Our goal at night should be to replenish, restore and build new cells. If your body is too busy breaking down food particles; it won’t have time to regenerate, thus leaving you feeling lethargic and cranky in the morning. This is the same reason it’s not recommended to exercise before bed.
In addition to avoiding exercise right before bed, you should also refrain from sweets, caffeine and spicy foods before bedtime. These foods act as a stimulant on the body, revving it up instead of calming it down. Spicy foods can also create heartburn and prevent a good’s night’s sleep
If you are not eating enough healthy calories throughout the day, you’re going to set yourself up for a late night binge! You will probably binge because you are truly hungry! Instead, practice eating 4-5 small meals per day every 2.5 to 3.5 hours. Eat a variety of healthy lean protein, fiber, carbohydrates and good fats. This will in fact keep your body burning fat all day.
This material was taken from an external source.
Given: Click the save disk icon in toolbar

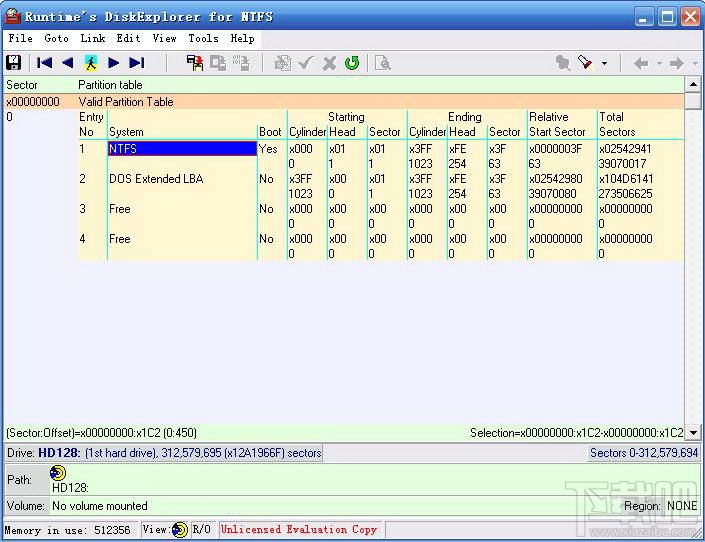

If you are feeling hungry at night, stick to foods that are easy to digest and high in protein. Protein rich foods that contain tryptophan will convert to serotonin in the body which induces sleep and prevents waking.
My favorite meal before bed is a protein shake. The purpose of eating protein directly before bedtime is to leave the body in a high metabolic state throughout the overnight fasting period. This is due to the fact that the consumption of slow-digesting amino acids keeps the body busy. It can take up to a few hours to fully digest protein and then metabolize the amino acids in the liver. This requires energy. Protein is also known to be filling, which should alleviate hunger during the night and keep you relatively satiated until morning.
Keeping the metabolism active and the body satiated should burn calories and prevent overeating as you approach the first meal of the day. It can also prevent muscle catabolism during the nighttime hours. Muscle catabolism is the breakdown of muscle tissue for energy, which may occur if you reach a very low energy state.